Еще в Петербурге, во времена Екатерины II, Кулибин сконструировал «водоходное судно», идущее против течения.

В то время на многих реках, в частности на Неве, баржи, груженные дровами, спускались вниз по течению до городов. И вот разгруженные в Петербурге баржи назад не отвозились, это было невыгодно, и они продавались столичным жителям на слом. Получалось, что каждый сезон буксирные суда строились заново, производилось страшное опустошение лесных районов. И правительство этим очень было озабочено. Оно даже принимало меры, чтобы упорядочить возврат судов к местам их погрузки. И в 1794 году был издан указ, в котором подчеркивалось, что «сбережение лесов сопряжено посредством водяной коммуникации за возврат барок к месту погрузки». Так что своим изобретением, дающим возможность судам возвратиться назад и притом вверх по течению без бурлацкой тяги, Кулибин, в сущности, откликался на очень злободневные потребности государства.

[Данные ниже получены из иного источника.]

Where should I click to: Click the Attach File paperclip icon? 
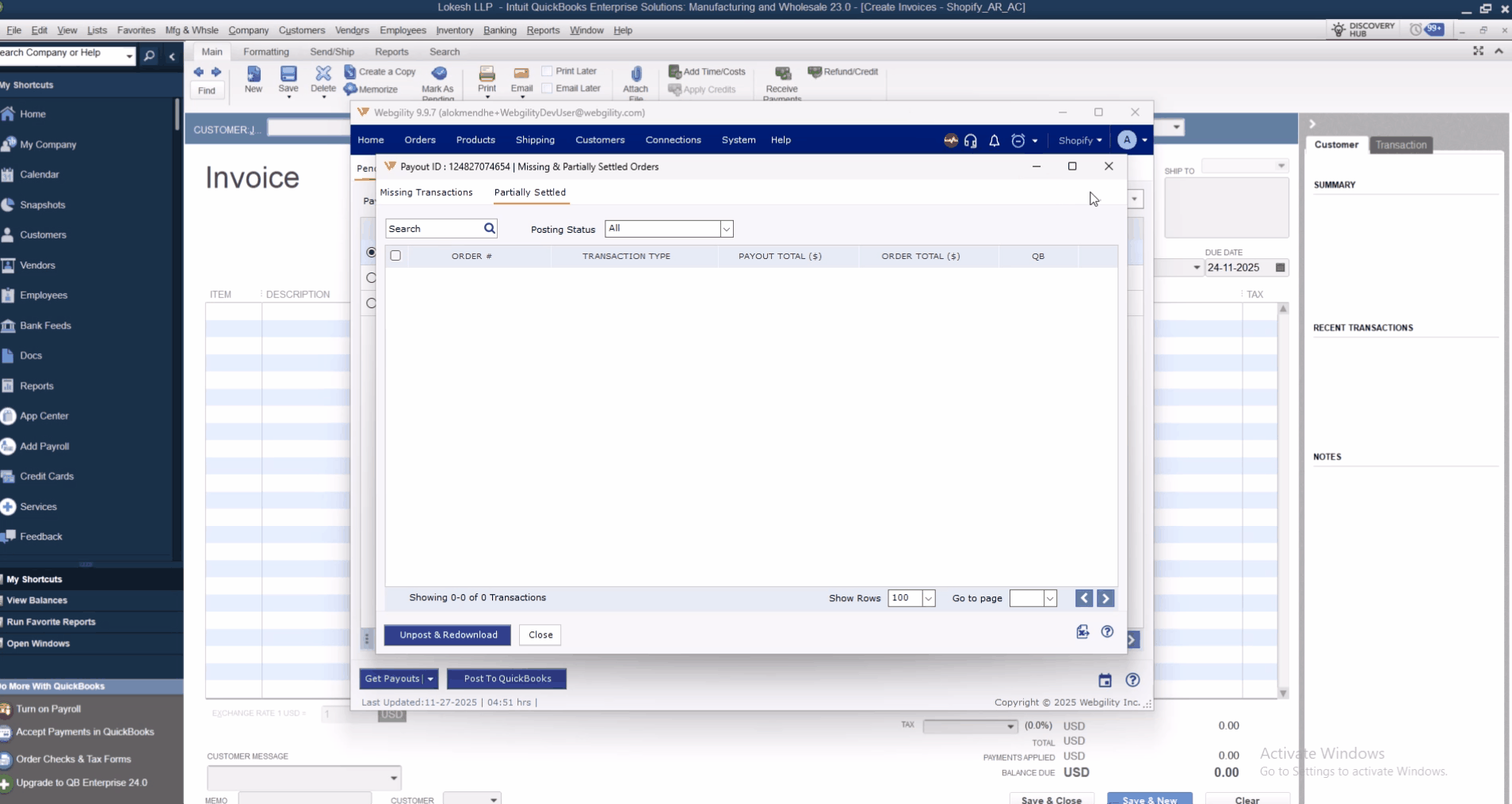pos(636,75)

В 1782 году «машинное судно» было опробовано на Неве. На нем ехала комиссия в составе вице-президента князя Чернышева, членов Адмиралтейств-коллегии, адмирала Петра Ивановича Пущина и генерал-прокурора князя Вяземского. Судно бодро двигалось, и два весельных ялика едва успевали за ним следом. Оно прошло мимо Зимнего дворца, из окна которого глядела царица. Проект изобретения одобрили, но из этого ничего не последовало. Правда, два купца — один костромской, другой московский — сделали было попытку использовать изобретение для перевозки соли по Волге. Купец Милованов запросил Сенат о разрешении ему соляных поставок в город Кострому сроком на четыре года. Но такой договор был заключен с другим купцом. После этого Милованов оставил намерение использовать «водоходное судно».

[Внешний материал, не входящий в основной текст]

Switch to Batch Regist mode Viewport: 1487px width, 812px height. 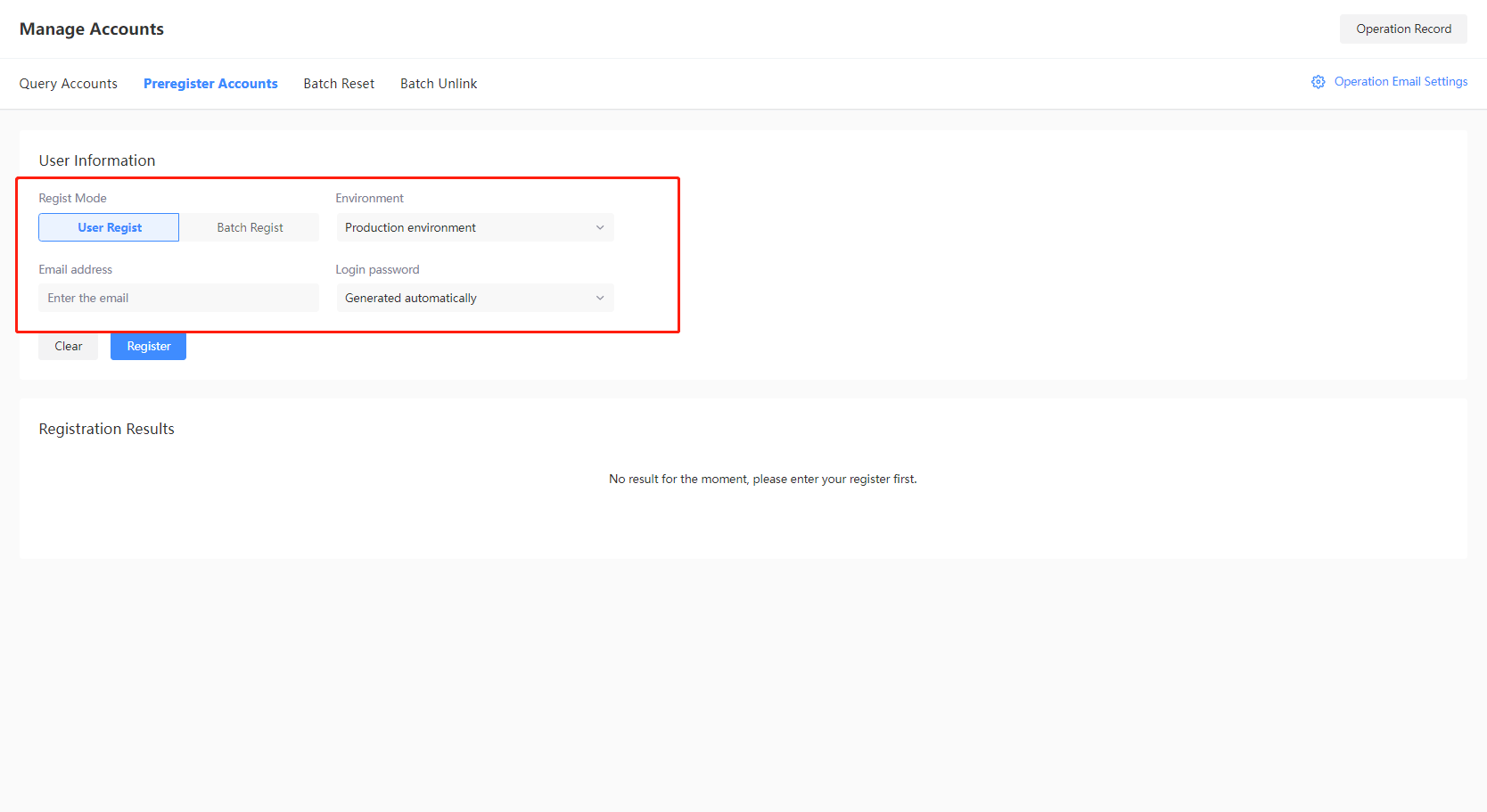250,227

Через два года Кулибин подал на имя княгини Дашковой прошение, чтобы его отпустили на шесть месяцев на Волгу «для приведения в действие изобретенной им машины». Он мотивирует свою поездку необходимостью найти купцов и убедить их в пользе своей машины, потому что здесь, в Петербурге, «не сыскивается желателей». Разрешение он получил и в Нижний Новгород ездил. Инструментальную палату он оставил на своего помощника Кесарева. В низовьях Волги Кулибин изучал течение реки, условия речного судоходства, быт прибрежного населения. Неизвестно, кого из купцов он уговаривал оставить нерентабельные расшивы, водимые бурлаками, только охотников реализовать его изобретение история не сохранила.

Характерно, что мелкие лавочники перепугались, прослыша об этом проекте Кулибина. Если возить товары будут «машинные суда», то на пристанях исчезнут бурлаки, меньше станет на Волге «работного народа», который водит расшивы, лодки и который является основным покупателем у лоточников и розничных торговцев.

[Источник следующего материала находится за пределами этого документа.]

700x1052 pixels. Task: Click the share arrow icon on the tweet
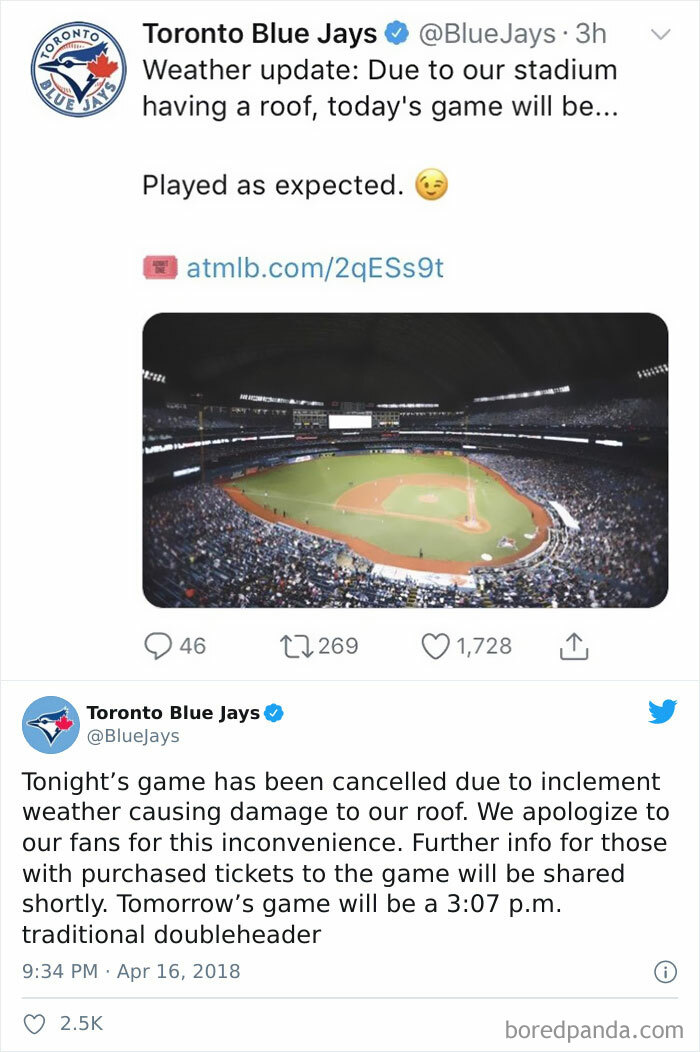coord(573,645)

Кулибин просит Поповых разъяснить им его намерение: «Мне вспомнилось, — пишет он в письме от 11 февраля 1801 года, — по содержанию вашего письма о живущих у вас, торгующих в лавках, поставщиках силы, нет ли у них таких же страшных мыслей, какие были у торгующих там в лавках; а именно, когда про-изведутся машинные суда, тогда в рассуждении толь больше в Нижнем пристани по уменьшению половины работного народу из лавок товаров некому будет покупать и торги их остановятся, впрочем чтоб производить мне соляную на судах моих поставку, сие мнение я оставил, а разве на одном судне и в одно только лето и то единственно для доказательства казенной и общественной пользы (курсив наш — Н. К.) но, и к сему если выйдет удобный случай».

Кулибин постепенно продолжал улучшать свое изобретение. Приехав в Нижний, он, как мы знаем, целиком отдался созданию усовершенствованного «машинного» судна, испытанного на Неве.

В первый же день приезда он, используя прибор, изобретенный им в Петербурге, измеряет скорость течения воды, исследует ее сопротивление движению судна и производит эксперимент для того, чтобы установить наиболее правильно необходимую погружаемость площади лопастей водяных колес: «Самая первая проба на Волге была в первый день моего приезда 28 октября 1801 года против села Бор». (Из записей Кулибина.)

Характерная для изобретателя одержимость: еще не разобраны вещи после дороги, и не успел в доме оглядеться, как уже переезжает на лодке через Волгу и ставит против села Бор эксперимент. 9 ноября он делает то же самое на Стрелке, после того под Пятницей, потом выше Печерского монастыря, затем подле Бармина и уже после всего 120 километров ниже Новгорода. В архиве есть его заметка «О первой пробе на Волге».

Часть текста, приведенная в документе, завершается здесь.